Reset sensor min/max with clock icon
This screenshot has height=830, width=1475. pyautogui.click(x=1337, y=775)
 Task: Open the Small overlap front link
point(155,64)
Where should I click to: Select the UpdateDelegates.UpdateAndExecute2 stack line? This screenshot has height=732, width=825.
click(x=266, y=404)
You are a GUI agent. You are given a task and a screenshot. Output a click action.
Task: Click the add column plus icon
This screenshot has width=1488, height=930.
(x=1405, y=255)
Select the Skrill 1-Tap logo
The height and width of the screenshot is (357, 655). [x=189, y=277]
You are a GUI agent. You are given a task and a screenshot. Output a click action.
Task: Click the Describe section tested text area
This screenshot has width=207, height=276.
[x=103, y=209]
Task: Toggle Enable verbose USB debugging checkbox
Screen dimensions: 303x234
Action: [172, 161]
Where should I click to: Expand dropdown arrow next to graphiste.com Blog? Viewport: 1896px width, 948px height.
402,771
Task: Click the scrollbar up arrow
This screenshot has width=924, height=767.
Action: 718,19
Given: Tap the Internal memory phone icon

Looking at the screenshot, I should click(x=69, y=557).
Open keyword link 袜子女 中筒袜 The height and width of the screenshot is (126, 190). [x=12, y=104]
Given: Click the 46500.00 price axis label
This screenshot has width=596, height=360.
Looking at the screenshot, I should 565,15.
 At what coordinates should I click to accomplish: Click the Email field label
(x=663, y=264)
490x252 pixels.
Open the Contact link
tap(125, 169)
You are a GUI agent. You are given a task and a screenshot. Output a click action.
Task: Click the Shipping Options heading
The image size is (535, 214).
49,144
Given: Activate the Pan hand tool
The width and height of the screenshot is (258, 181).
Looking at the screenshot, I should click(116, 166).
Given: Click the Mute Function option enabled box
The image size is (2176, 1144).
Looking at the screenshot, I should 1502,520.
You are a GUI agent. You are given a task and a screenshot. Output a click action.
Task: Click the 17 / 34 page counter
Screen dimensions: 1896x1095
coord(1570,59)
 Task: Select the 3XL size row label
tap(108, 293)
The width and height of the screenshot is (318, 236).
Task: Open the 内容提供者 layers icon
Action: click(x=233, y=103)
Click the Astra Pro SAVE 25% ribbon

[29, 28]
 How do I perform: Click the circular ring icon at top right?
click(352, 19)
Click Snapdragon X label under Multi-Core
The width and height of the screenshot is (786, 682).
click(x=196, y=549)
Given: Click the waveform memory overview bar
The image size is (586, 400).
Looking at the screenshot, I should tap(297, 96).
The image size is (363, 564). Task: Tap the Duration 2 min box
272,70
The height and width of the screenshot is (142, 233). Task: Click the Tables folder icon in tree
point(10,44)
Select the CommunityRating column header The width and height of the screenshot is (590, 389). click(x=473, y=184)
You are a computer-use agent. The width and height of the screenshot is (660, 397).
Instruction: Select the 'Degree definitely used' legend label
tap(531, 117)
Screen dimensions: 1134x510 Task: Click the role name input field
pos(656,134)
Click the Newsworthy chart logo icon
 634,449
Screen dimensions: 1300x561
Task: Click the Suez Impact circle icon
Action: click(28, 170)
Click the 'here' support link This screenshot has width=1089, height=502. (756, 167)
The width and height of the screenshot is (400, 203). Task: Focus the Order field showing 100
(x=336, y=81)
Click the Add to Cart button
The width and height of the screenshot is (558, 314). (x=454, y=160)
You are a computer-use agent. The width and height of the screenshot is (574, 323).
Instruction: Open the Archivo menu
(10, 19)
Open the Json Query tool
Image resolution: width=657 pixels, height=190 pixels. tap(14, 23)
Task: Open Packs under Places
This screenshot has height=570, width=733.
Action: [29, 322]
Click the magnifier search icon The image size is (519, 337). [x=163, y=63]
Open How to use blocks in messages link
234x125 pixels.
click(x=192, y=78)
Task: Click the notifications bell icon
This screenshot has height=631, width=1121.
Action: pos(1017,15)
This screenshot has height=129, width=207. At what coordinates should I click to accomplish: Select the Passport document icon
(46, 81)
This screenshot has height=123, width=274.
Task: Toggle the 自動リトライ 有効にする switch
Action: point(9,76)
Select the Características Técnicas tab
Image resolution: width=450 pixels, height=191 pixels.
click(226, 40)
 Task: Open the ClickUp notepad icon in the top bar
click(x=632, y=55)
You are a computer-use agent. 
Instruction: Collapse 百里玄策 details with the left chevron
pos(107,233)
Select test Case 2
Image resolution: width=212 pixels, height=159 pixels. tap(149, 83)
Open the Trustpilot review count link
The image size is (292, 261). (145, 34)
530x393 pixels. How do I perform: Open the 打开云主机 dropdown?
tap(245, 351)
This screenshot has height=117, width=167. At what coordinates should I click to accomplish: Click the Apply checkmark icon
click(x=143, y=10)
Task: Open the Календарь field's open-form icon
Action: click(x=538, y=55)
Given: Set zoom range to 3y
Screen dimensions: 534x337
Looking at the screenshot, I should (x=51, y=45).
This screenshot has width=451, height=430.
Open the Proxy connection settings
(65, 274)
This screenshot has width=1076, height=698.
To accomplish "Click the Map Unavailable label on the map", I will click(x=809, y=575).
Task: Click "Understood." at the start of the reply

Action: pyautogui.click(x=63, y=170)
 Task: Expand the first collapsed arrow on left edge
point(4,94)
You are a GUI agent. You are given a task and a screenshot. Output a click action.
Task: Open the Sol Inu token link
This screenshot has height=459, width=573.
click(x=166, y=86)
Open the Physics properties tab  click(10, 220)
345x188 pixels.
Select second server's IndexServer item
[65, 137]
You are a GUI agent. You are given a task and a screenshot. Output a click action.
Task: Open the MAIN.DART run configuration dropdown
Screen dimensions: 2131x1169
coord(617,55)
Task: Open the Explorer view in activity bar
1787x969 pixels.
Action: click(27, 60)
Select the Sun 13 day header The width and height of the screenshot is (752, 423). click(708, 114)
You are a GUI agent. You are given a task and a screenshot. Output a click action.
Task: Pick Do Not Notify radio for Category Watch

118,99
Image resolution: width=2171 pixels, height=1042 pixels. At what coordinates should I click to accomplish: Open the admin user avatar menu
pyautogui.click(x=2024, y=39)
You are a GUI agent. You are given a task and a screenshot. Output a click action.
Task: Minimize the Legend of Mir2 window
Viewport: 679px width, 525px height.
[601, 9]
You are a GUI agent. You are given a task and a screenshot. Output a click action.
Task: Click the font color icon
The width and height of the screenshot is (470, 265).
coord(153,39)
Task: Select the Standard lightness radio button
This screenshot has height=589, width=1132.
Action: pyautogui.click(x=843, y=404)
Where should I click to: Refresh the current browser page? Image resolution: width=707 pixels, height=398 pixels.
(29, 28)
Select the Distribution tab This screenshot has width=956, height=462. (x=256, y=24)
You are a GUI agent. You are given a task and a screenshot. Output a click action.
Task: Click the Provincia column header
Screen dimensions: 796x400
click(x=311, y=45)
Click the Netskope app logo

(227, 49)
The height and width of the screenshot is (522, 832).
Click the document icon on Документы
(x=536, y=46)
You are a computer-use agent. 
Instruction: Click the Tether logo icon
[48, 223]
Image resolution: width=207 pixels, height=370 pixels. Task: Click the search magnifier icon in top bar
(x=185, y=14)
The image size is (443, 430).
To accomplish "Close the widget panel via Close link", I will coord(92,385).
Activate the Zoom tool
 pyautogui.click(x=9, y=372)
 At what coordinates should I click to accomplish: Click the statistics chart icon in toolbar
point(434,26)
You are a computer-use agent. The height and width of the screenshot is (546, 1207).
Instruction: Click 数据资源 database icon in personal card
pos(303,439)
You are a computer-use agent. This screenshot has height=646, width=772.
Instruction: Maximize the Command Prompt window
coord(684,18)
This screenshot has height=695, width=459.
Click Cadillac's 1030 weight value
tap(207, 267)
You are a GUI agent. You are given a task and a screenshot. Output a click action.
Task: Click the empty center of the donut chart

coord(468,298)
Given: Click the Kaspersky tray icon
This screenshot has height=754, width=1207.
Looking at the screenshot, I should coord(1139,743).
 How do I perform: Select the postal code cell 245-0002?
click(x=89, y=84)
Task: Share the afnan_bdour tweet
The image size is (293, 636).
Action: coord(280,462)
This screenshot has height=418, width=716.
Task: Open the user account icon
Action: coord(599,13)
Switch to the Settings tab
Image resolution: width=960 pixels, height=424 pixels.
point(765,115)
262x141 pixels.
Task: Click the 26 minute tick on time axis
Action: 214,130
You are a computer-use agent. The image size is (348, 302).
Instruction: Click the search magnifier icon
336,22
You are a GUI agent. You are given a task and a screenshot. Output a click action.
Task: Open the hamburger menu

> **WORK TO BE COMPLETED**
List each line of the listing above that contains the word "menu".

> **OUTPUT FOR THIS TASK**
Instruction: Open the Archivo menu
Image resolution: width=2171 pixels, height=1042 pixels. At what coordinates should I click to accomplish: Open the admin user avatar menu
Task: Open the hamburger menu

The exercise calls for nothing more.